R.E.M. singles chronology
|  | "Radio Free Europe" (1981) | "Radio Free Europe" (1983) |

= Radio Free Europe (song) =

1981 single by R.E.M.

"Radio Free Europe" is the debut single by American alternative rock band R.E.M., released in 1981 on the short-lived independent record label Hib-Tone. The song features "what were to become the trademark unintelligible lyrics which [sic] have distinguished R.E.M.'s work ever since." The single received critical acclaim, and its success earned the band a record deal with I.R.S. Records. R.E.M. re-recorded the song for their 1983 debut album Murmur. The re-recording for I.R.S. became the group's first charting single, peaking at number 78 on the Billboard Hot 100 chart. The song is ranked number 174 in Rolling Stones 2024 list of the 500 Greatest Songs of All Time.
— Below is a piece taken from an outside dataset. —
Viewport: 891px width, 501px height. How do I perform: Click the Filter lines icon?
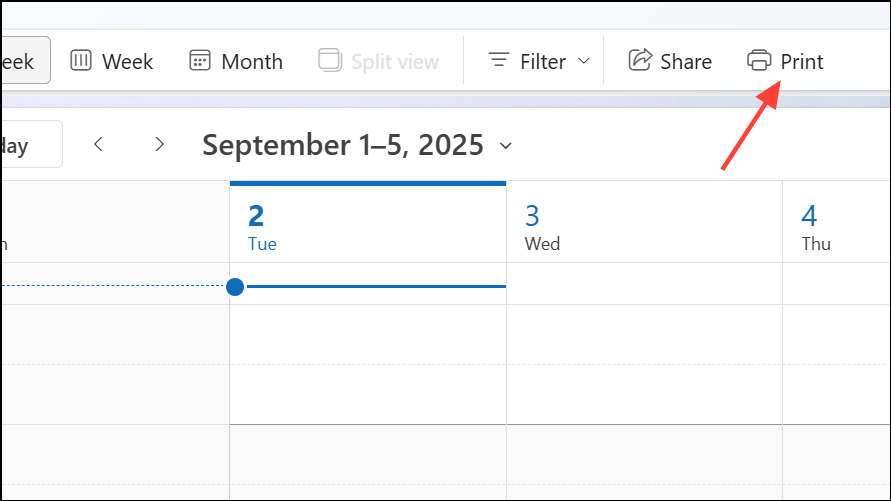(x=499, y=60)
In 2009, it was added to the Library of Congress's National Recording Registry for setting "the pattern for later indie rock releases by breaking through on college radio in the face of mainstream radio's general indifference."

Amid news that the Radio Free Europe/Radio Liberty organization was to have its funding cut by President Donald Trump's administration, the band released a remixed version of the song with proceeds going to RFE/RL.

==Origin and original recording==
R.E.M. formed in Athens, Georgia, in 1980. The band quickly established itself in the local scene. Over the course of 1980, the band refined its songwriting skills, helped by its frequent gigs at local venues. One of the group's newer compositions was "Radio Free Europe". The song originated from an improvisation by Mike Mills on an unplugged electric guitar at Chapter 3 Records store, on East Broad Street in Athens. The tune was then embellished by guitarist Peter Buck. Mills explained, "I wrote the verse and B section late one night while sitting alone downstairs in an Athens record store, while a party was going on upstairs. Peter wrote the chorus and bridge, and Michael Stipe supplied the melody and lyrics." The other members of the band were reportedly awestruck when they heard the lyrics and vocals singer Stipe had come up with. By May 1981, the band added "Radio Free Europe" to its setlist. Rolling Stone describes the Hib-Tone recording as "a raw, fast version" which was re-recorded for Murmur "with a richer melody and tighter rhythm — 'like Motown,' Buck recalled." Stipe mumbled his lyrics because he hadn't finished writing them when it was time to record."

After a successful show opening for the Police, R.E.M. intended to record material for a demo tape. The group traveled to Drive-In Studio in Winston-Salem, North Carolina, to record some songs with producer Mitch Easter. Easter, a Winston-Salem native, was a member of the band Let's Active, and the studio was part of Easter's parents' home. He was recommended to R.E.M. by Peter Holsapple, Easter's bandmate in the dB's and who worked with R.E.M. in the early 1990s. After spending the night at Easter's home in downtown Winston-Salem, the band traveled to the Drive-In to record "Radio Free Europe", "Sitting Still", and the instrumental song "White Tornado", which were placed on a promotional cassette tape. "Back then, I think they had three kinds of songs," said Easter in 1998. "They had their 'classic R.E.M.' songs that were kind of pretty, like 'Gardening at Night'. Then they had their wilder, more disjointed songs. I think of that song '9-9' that ended up on Murmur. I think one of the first times they came into my studio, they tried to do that song but they didn't have it together. Then they had their funny throwaways like 'White Tornado'."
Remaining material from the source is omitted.